Depuis la dénonciation du manque de mobilisation internationale lancée par MSF le 2 septembre dernier, plusieurs pays ont annoncé des renforts… Cuba dépêchera notamment quelque 300 infirmiers et médecins qui s’ajouteront aux 165 déjà présents en Guinée, Sierra Leone et au Liberia. Quant aux États-Unis, ils ont promis 3 000 militaires spécialistes en logistique pour installer des hôpitaux de campagne et des lieux de quarantaine. Une ONG américaine devrait également déployer de nouveaux moyens. Une mission spécifique – l’UNMEER, United Nations Mission for Ebola Emergency Response – a même été créée par les Nations Unies, afin de coordonner la réponse à l’épidémie. Reste à savoir si ces moyens seront enfin suffisants pour enrayer la propagation du virus…
(1) Face to Face With Ebola – An Emergency Care center in Sierra Leone, Anja Wolz. September 18, 2014, NEJM.
(2) Les cas suspects sont définis par une fièvre et au moins trois des symptômes de l’infection : fièvre, saignements des gencives, sang dans les scelles, éruption cutanée, diarrhée, douleur abdominale, etc. Les cas probables ont aussi des symptômes mais, en plus, ils ont été en contact avéré avec une personne (ou un corps) ayant été contaminée.
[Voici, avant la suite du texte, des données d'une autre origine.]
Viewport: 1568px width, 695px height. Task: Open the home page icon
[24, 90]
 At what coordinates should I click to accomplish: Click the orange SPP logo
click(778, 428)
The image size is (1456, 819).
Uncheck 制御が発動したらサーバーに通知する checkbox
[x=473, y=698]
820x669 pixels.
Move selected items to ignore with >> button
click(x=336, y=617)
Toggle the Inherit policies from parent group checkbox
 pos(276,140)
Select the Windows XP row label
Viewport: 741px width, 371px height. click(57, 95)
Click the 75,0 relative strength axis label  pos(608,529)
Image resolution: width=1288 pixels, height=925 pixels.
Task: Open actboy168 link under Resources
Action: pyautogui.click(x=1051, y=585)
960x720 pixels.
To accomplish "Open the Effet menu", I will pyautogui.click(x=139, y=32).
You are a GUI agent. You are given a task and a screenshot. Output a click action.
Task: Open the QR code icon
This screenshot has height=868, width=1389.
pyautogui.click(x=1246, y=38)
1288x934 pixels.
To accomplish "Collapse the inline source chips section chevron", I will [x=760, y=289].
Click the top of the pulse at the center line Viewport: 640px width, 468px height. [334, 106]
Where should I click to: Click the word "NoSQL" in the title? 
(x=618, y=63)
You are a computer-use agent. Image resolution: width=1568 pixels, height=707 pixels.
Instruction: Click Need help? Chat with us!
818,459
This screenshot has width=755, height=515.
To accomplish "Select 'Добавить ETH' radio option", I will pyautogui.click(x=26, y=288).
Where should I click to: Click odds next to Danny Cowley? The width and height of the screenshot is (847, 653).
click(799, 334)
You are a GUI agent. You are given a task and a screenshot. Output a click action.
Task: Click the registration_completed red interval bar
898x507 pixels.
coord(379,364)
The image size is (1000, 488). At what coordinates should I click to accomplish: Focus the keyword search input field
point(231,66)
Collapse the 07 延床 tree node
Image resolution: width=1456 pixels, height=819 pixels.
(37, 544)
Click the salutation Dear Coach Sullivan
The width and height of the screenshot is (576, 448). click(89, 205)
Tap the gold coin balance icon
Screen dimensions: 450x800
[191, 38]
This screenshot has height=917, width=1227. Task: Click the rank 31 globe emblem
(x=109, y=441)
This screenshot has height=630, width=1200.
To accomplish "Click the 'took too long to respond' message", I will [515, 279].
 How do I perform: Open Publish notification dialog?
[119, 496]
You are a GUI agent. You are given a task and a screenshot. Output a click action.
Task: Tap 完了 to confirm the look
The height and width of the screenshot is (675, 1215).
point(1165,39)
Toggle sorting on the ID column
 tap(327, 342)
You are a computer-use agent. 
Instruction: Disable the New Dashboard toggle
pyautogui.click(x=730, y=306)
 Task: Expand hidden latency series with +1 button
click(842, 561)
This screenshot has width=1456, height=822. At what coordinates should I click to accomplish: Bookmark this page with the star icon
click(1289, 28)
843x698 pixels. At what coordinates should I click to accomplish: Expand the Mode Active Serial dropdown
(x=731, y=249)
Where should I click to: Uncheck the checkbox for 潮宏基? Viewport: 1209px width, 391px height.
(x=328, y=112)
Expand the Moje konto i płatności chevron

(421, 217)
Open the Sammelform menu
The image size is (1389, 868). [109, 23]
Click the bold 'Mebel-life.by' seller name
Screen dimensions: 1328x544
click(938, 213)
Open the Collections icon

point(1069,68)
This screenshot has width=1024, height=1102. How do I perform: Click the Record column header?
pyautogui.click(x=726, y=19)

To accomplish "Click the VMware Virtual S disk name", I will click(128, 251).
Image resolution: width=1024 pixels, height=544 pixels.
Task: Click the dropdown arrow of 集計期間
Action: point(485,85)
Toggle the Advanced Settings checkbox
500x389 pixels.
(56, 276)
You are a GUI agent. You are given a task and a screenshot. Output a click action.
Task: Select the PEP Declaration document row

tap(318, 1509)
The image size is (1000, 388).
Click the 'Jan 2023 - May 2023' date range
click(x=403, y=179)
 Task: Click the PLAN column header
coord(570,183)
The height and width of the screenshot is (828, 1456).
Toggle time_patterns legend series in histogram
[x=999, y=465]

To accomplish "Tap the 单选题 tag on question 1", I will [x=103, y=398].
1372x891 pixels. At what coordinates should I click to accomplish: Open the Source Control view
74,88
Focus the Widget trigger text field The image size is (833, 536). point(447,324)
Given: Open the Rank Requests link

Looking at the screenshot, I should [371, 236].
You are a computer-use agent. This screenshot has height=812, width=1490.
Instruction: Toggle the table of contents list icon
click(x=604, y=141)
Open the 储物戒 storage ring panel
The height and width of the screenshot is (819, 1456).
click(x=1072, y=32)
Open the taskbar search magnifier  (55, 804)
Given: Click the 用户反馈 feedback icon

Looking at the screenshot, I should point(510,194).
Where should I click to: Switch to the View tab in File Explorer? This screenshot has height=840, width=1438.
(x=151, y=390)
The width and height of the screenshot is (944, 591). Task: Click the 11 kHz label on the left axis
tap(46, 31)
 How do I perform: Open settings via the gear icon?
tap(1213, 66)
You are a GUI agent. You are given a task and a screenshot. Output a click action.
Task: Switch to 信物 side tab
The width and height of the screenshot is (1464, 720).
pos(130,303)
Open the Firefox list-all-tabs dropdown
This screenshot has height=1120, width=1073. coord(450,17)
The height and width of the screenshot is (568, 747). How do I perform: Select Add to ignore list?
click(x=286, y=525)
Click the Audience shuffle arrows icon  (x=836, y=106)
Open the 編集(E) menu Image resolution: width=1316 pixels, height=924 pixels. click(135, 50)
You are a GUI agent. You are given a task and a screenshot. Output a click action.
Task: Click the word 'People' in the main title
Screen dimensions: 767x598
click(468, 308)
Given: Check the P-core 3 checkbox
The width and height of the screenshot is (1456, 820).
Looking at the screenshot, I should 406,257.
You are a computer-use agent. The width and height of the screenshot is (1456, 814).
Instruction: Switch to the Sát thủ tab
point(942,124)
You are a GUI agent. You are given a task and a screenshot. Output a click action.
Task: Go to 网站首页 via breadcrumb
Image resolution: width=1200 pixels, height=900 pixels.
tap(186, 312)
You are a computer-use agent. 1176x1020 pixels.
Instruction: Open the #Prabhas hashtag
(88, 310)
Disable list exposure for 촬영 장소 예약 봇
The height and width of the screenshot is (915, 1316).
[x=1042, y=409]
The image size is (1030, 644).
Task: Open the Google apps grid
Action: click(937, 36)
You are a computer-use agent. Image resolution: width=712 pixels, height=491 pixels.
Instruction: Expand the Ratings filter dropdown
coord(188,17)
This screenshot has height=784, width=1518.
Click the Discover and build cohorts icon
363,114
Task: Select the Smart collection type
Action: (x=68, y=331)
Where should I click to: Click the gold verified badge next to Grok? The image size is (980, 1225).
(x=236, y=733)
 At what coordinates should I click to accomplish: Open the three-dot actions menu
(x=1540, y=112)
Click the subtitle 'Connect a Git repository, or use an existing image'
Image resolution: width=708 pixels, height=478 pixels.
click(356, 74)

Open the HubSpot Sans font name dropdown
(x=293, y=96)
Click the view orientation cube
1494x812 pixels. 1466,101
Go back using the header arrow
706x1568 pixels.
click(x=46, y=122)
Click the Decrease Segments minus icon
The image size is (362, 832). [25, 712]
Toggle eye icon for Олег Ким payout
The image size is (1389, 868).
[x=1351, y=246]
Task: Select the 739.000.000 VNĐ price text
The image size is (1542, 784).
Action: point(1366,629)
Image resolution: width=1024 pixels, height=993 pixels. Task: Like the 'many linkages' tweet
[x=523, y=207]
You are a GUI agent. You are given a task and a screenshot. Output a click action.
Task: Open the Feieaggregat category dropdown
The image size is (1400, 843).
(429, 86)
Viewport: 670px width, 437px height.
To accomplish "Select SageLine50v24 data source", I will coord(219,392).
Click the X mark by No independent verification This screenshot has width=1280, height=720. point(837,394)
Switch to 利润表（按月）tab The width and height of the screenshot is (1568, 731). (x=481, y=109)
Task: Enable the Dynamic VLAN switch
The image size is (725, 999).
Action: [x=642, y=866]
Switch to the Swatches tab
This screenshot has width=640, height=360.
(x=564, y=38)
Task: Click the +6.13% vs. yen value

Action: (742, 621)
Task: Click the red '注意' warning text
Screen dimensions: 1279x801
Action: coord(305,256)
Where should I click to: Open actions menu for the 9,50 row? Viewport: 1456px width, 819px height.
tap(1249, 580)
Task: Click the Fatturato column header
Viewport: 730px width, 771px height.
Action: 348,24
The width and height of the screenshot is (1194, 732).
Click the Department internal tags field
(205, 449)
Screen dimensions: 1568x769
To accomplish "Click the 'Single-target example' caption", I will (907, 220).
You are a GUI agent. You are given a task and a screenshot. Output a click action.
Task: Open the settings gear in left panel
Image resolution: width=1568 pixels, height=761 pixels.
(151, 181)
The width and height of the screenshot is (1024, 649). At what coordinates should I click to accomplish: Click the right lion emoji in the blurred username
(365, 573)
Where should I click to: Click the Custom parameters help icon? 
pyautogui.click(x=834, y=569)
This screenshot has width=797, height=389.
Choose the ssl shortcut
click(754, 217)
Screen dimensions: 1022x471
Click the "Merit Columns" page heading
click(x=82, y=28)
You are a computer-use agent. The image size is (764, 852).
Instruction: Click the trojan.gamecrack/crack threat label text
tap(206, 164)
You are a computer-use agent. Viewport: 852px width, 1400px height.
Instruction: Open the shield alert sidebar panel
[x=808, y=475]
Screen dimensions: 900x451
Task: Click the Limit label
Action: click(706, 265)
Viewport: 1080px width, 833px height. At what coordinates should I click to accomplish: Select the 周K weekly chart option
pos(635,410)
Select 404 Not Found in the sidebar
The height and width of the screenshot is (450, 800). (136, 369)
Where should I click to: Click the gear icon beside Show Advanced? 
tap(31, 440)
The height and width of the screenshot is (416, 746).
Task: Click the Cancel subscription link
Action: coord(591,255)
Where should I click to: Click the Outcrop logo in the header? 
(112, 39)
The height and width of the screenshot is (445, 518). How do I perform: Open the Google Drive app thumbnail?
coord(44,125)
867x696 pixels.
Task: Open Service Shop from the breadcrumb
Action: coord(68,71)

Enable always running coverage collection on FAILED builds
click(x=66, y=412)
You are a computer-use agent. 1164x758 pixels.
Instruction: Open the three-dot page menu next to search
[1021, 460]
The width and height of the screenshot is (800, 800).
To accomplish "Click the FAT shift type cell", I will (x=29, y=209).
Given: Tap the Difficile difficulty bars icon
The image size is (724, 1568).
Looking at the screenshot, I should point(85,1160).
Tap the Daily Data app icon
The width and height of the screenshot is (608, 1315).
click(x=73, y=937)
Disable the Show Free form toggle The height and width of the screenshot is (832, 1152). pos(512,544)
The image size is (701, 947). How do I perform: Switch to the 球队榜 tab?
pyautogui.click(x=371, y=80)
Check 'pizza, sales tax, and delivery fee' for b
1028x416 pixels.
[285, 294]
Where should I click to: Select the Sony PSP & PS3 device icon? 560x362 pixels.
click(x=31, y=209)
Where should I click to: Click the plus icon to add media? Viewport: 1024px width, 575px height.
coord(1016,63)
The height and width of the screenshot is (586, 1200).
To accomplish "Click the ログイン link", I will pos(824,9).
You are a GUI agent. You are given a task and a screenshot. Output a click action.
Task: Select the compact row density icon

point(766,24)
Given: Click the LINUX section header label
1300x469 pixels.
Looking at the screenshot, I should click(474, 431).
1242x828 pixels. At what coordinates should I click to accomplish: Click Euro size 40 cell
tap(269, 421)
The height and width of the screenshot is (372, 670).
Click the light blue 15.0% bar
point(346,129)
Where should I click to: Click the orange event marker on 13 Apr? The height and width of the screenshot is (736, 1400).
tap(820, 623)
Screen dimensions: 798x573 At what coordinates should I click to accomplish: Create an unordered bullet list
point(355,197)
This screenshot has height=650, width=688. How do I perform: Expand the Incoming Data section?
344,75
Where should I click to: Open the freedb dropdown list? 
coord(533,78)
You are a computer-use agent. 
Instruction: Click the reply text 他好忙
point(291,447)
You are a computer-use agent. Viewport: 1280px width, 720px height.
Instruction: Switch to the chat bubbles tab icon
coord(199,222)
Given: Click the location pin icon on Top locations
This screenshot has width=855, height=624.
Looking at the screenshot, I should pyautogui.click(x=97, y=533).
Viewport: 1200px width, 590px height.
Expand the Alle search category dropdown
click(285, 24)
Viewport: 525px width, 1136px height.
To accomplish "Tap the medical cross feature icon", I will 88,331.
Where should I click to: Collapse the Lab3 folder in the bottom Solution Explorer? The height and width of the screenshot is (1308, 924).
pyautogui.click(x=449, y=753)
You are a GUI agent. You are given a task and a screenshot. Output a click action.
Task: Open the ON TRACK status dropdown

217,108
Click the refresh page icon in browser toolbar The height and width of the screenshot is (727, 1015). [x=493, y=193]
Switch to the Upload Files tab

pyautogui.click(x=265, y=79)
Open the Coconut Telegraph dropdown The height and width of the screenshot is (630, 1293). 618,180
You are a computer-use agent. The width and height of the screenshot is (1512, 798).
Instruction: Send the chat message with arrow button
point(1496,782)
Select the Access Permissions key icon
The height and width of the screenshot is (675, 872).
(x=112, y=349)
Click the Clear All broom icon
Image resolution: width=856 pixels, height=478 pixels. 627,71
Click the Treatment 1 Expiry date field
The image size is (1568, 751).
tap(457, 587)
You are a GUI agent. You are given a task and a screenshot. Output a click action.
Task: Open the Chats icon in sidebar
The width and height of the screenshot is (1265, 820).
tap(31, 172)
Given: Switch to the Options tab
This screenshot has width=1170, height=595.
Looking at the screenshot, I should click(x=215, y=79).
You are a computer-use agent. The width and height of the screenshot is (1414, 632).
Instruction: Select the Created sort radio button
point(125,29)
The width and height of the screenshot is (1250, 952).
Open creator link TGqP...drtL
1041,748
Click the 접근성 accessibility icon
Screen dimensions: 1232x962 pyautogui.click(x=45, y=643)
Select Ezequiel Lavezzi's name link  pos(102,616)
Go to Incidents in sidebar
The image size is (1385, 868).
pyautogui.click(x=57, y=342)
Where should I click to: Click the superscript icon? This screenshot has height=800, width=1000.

(3) Ebola Virus Disease in West Africa – The First 9 Months of the Epidemic and Forward Projections, WHO Ebola Response Team, September 23, 2014, NEJM.
L’épidémie d’Ebola, qui touche actuellement l’Afrique de l’Ouest, s’est déclarée en Guinée, en décembre 2013, dans une région forestière très pauvre, au confins de la Sierra Leone et du Liberia, où les structures de santé ont été ravagées durant les années de guerre civile. Le patient zéro a été rétrospectivement identifié en la personne d’un garçonnet de 2 ans, décédé le 28 décembre dans le village de Méliandou. Il faudra pourtant attendre mi-mars pour que le virus Ebola soit évoqué par un expert consulté par Médecins sans frontières – l’ONG était présente dans le pays pour la prise en charge d’une flambée de paludisme – puis officiellement identifié par l’analyse d’échantillons envoyés au laboratoire P4 de l’Inserm à Lyon (Rhône). L’épidémie est officiellement notifiée par l’OMS le 23 mars 2014. Le virus Ebola n’avait jusqu’alors jamais été observé en dehors des pays d’Afrique centrale et du Gabon.
Au 14 septembre 2014, 318 professionnels de santé avaient été contaminés dans les trois pays principalement concernés par la flambée d’Ebola ainsi qu’au Nigeria (2 médecins) et 151 étaient décédés. Dès janvier 2014, deux sages-femmes ayant été en contact avec la famille du tout premier patient, sont mortes à Guéckédou en Guinée. Au tout début de l’épidémie en Sierra Leone, l’hôpital de Kénéma a quant à lui perdu 39 infirmières. Le manque de matériel de protection et de formation est notamment en cause selon l’OMS, qui estime que 10 % des victimes du virus sont des professionnels de santé. Une catastrophe pour des pays où les soignants font déjà cruellement défaut.